[Data extracted from a collection]
——

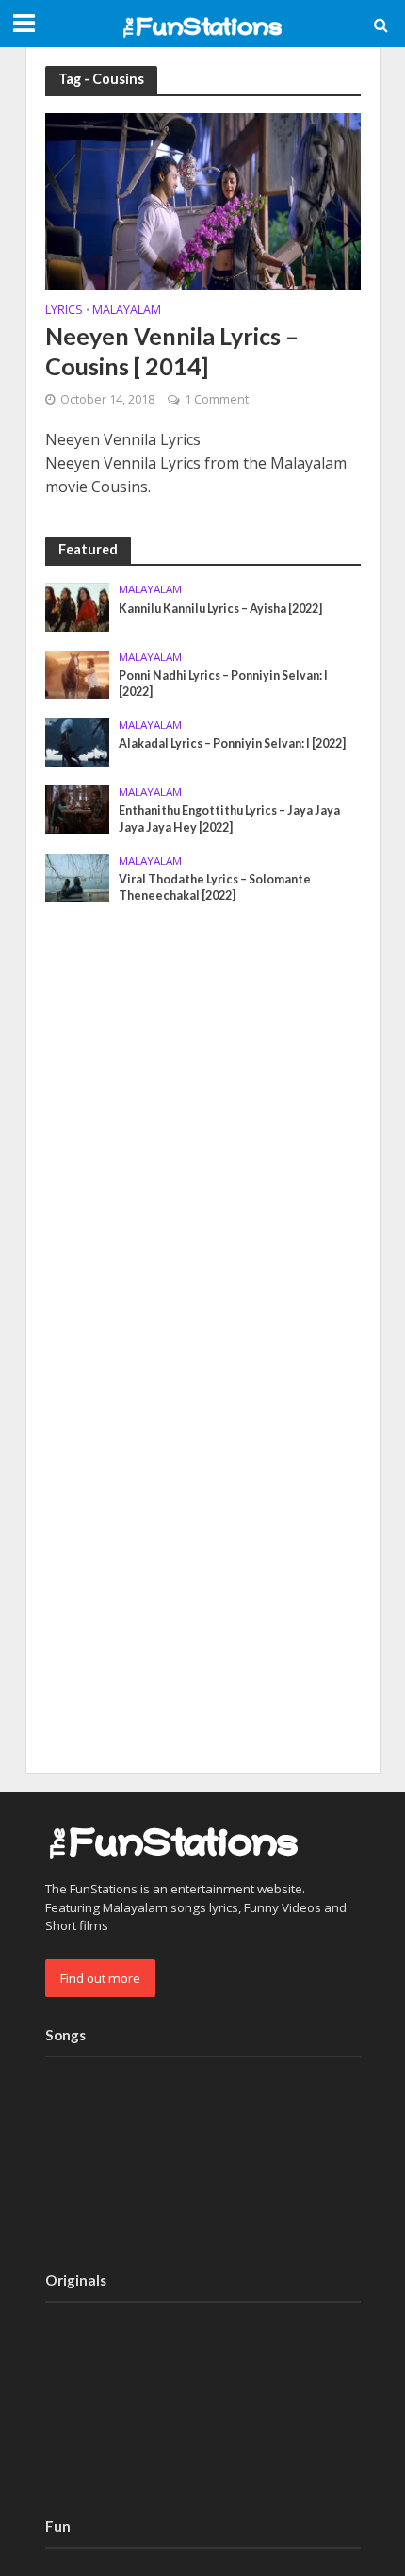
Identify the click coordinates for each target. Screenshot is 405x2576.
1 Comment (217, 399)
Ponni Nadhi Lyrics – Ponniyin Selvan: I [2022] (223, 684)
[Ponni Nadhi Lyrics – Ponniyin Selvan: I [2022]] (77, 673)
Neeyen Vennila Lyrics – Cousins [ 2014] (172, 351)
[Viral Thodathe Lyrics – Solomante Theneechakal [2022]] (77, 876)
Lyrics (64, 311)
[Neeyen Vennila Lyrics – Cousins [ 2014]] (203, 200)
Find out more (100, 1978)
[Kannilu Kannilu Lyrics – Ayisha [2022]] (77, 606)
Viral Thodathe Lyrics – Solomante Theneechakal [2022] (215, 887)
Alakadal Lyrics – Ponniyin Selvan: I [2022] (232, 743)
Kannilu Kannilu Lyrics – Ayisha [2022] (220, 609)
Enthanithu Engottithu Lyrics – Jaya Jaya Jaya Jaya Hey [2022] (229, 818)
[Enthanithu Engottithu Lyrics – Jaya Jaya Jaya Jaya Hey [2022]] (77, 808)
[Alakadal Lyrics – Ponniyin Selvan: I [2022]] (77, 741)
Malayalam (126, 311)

——

**Problem:**
Exactly as they appear, print the lines from the one holding "[Enthanithu Engottithu Lyrics" through the final line of the entries, and no others.

**The completed task:**
[Enthanithu Engottithu Lyrics – Jaya Jaya Jaya Jaya Hey [2022]] (77, 808)
[Alakadal Lyrics – Ponniyin Selvan: I [2022]] (77, 741)
Malayalam (126, 311)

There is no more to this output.